Alors, encore une fois, je vous demande de tous nous unir pour travailler au redressement de cette commune, pour le bien de celle-ci, afin d'essayer d'obtenir des résultats aussi bons que possible.

Je dois quand même vous dire, et je donne ici un solennel avertissement que si ces plaisanteries devaient continuer, c'est-à-dire ces demandes de lettres, d'attestations à des personnes en renom, ces communiqués, cette obstruction larvée, eh bien ! je serais obligé à mon tour d'attaquer. Et vous comprendrez qu'il peut être très ennuyeux d'attaquer à la fois sur un terrain professionnel et à la fois sur un terrain humain.

Malheureusement, comme vous le savez, les humains ne sont pas in-
 

 

demnes de tares et les uns et les autres ont certainement pas mal de choses à se reprocher. Alors si vous le voulez bien, travaillons tranquillement et j'espère que ces plaisanteries se termineront au plus tôt.

Enfin, nous attendrons la sentence du Tribunal administratif dans le calme et la sérénité.

Nous présenterons maintenant nos condoléances à M. Fournier, qui a récemment perdu son père.

Nous féliciterons les organisateurs de la manifestation du 8 mai, qui fut une belle réussite puisque deux compagnies accompagnaient la musique du 99e B. I. A.

Nous remercions ici le Colonel Rassignoux, commandant d'armes; le Commandant Benoît, commandant le 99e B. I. A., et leurs officiers, sous-officiers et soldats.

Nous remercions également MM. les Maires et Conseillers municipaux des deux communes sœurs et voisines : Sathonay - Village et Rillieux, qui s'étaient joints à nous.

Par contre, nous regrettons l'absence, à cette manifestation, de certains Conseillers municipaux, présents à Sathonay et qui n'ont pas crû bon de s'associer à cette manifestation du souvenir.

Nous remercions d'autre part M. Legros, qui nous a fait remettre la semaine dernière seulement les clefs de la Mairie.
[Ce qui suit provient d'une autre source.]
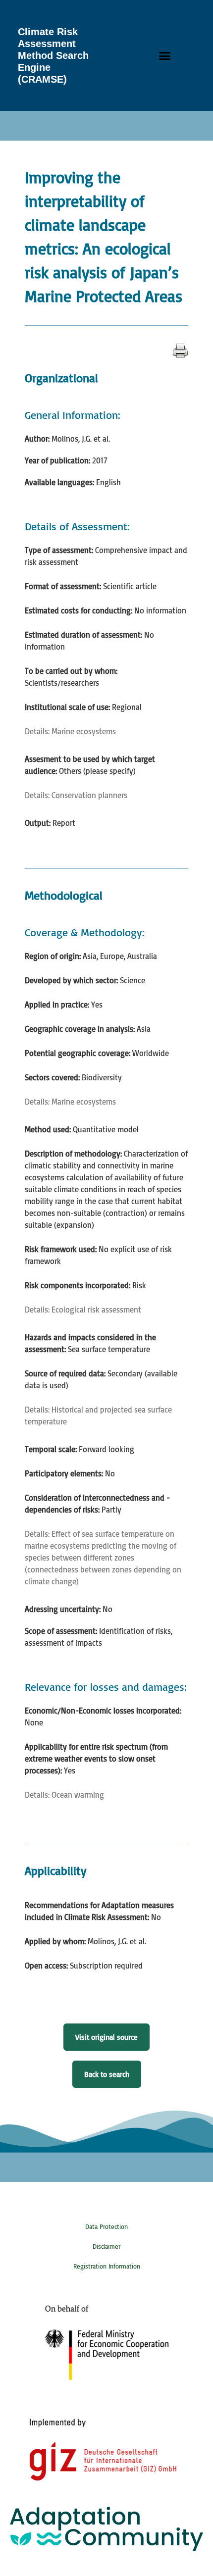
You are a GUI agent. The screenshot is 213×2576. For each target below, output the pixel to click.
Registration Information (106, 2266)
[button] (165, 55)
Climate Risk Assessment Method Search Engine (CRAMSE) (53, 55)
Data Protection (106, 2226)
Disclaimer (106, 2246)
M. LEGROS : Elles étaient à votre disposition. (Bruits.)

***

Puis M. le Maire félicite les administrations qui ont prêté leur appui et passe en revue rapidement l'ordre du jour de la réunion en commentant brièvement certains points.

Parking Vouland

Malgré les démarches du Colonel Rassignoux, du Génie de la 8e Région, de l'Administration des Domaines de Bourg, l'Administration centrale des Domaines n'a pas voulu changer le prix de 450 francs le mètre carré sur lequel a été construit le parking Vouland. Il reste donc l'alternative : soit de payer le prix demandé, soit remettre les choses en état malgré les gros frais déjà consentis par la commune.
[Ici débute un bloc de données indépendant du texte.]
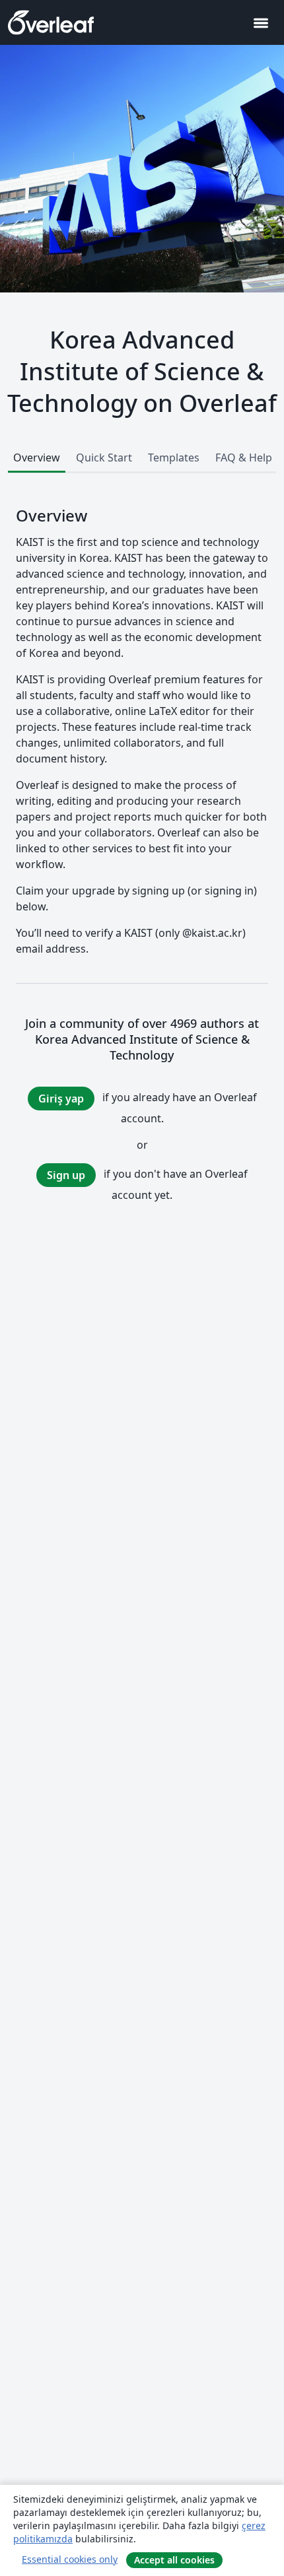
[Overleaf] (51, 22)
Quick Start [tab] (104, 457)
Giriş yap (61, 1098)
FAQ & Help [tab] (243, 457)
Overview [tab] (36, 457)
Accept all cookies (174, 2560)
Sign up (66, 1175)
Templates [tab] (173, 457)
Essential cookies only (70, 2559)
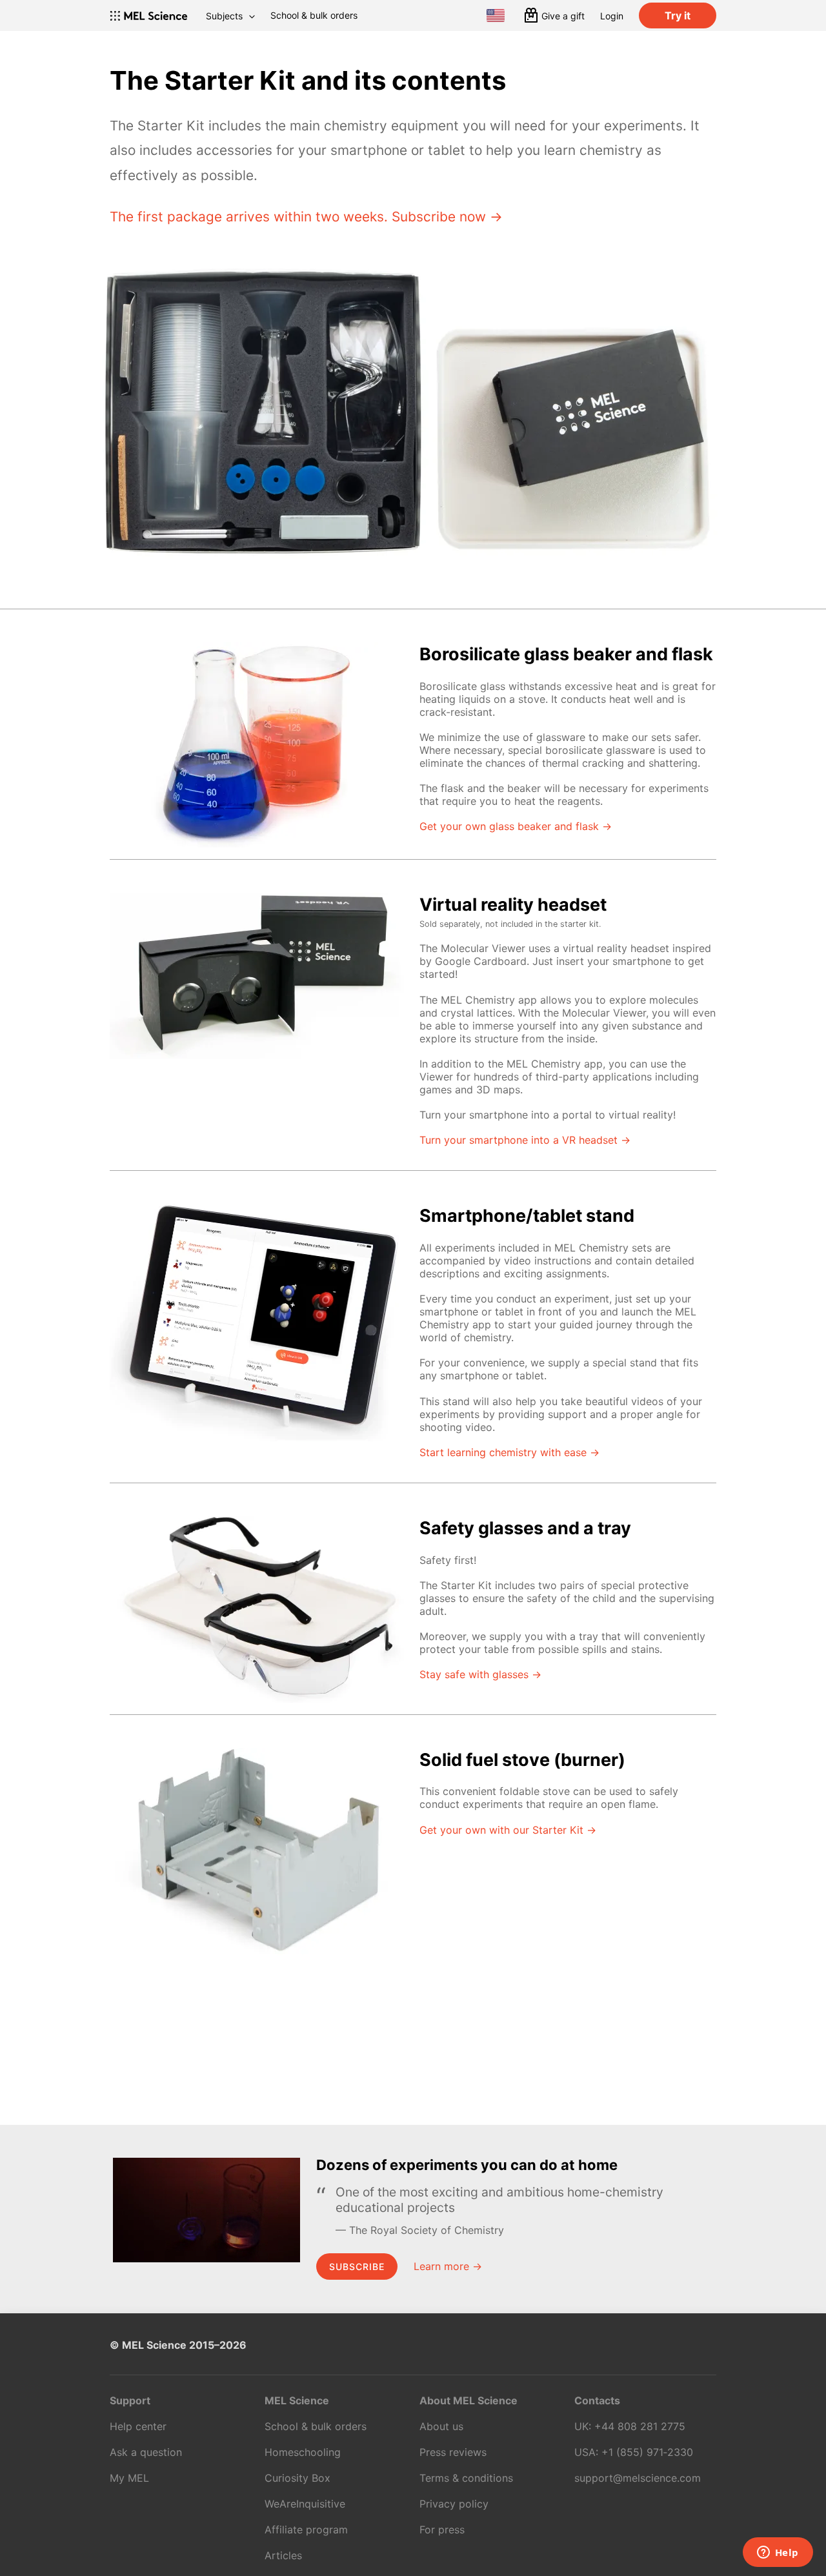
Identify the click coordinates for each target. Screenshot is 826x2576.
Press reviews (453, 2452)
Mme Vouland est venu voir M. Revel cet après-midi et lui a fait part de son désir de participer, sous une forme à établir, aux frais engagés.

La construction du parking Vouland et le règlement du terrain donnent lieu à une vive altercation.
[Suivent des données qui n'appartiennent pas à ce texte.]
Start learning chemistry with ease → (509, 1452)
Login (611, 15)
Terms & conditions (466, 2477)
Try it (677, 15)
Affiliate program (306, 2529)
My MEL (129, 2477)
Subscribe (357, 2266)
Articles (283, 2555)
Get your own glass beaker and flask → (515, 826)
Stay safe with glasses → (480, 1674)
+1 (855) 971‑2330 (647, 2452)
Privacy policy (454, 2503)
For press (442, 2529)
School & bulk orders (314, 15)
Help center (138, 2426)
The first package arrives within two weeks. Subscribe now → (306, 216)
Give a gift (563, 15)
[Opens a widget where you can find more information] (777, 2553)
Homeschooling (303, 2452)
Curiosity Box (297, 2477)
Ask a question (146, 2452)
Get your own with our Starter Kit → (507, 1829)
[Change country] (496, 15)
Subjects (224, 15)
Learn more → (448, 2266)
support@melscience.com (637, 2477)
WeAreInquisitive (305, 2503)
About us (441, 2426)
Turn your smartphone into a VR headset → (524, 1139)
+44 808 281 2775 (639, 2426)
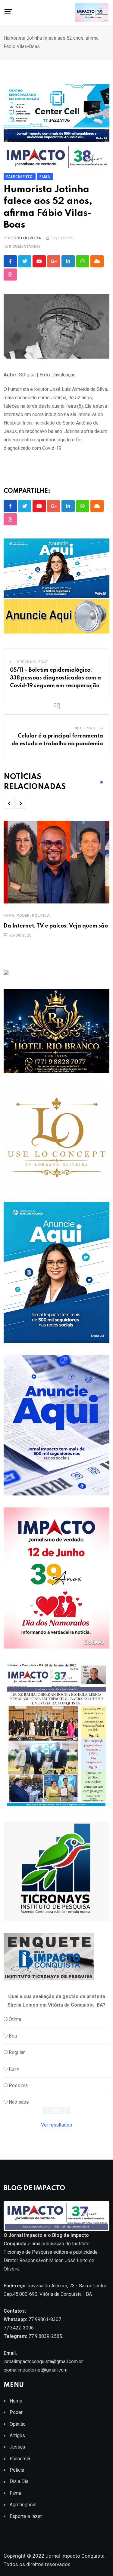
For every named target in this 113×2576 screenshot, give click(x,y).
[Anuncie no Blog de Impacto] (56, 1871)
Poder (23, 915)
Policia (17, 2470)
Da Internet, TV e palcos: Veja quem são (56, 926)
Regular (17, 2052)
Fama (9, 915)
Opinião (18, 2424)
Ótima (15, 2019)
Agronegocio (23, 2504)
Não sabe (19, 2102)
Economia (20, 2458)
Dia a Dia (19, 2481)
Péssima (18, 2085)
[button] (9, 803)
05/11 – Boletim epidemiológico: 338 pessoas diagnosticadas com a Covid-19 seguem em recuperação (55, 677)
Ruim (14, 2069)
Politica (41, 915)
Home (16, 2401)
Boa (13, 2036)
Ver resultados (56, 2125)
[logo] (56, 2216)
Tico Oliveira (27, 238)
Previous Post (32, 662)
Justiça (17, 2447)
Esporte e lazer (26, 2516)
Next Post (85, 728)
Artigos (17, 2435)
M. REVEL : Cette dépense peut être prévue au budget additionnel, si la Préfecture nous y autorise.

M. LE MAIRE : Qu'en pensez-vous, Messieurs ?

 

M. DUFFAUD : Nous sommes dans l'obligation de payer 63.000 francs aux Domaines ou de dépenser encore quelques centaines de mille francs pour remettre les choses en état. Le choix est simple, il faut payer.

M. LEGROS : Il ne fallait pas l'agrandir cette route, non ?

M. DUFFAUD : La question n'est pas là. Il fallait s'entendre sur le prix avant.

Dans le brouhaha, on comprend M. Legros disant : « Verbalement, on me l'avait promis ce terrain pour rien... »

M. LE MAIRE : Enfin, M. Legros, on ne prend pas une décision sur une promesse donnée entre une coupe de Champagne et un canard à l'orange.

M. Legros protestant toujours, le Maire ajoute : « Quand je commets une erreur, je le reconnais, voyons, ne vous entêtez pas, et n'en parlons plus. Je ne vous ai jamais connu comme cela. Cela devient pathologique ?

Le crédit demandé par M. Revel est accordé.

Voirie

Il y a des travaux impayés, une note de 1.778.614 francs de la Société Chimique de la Route.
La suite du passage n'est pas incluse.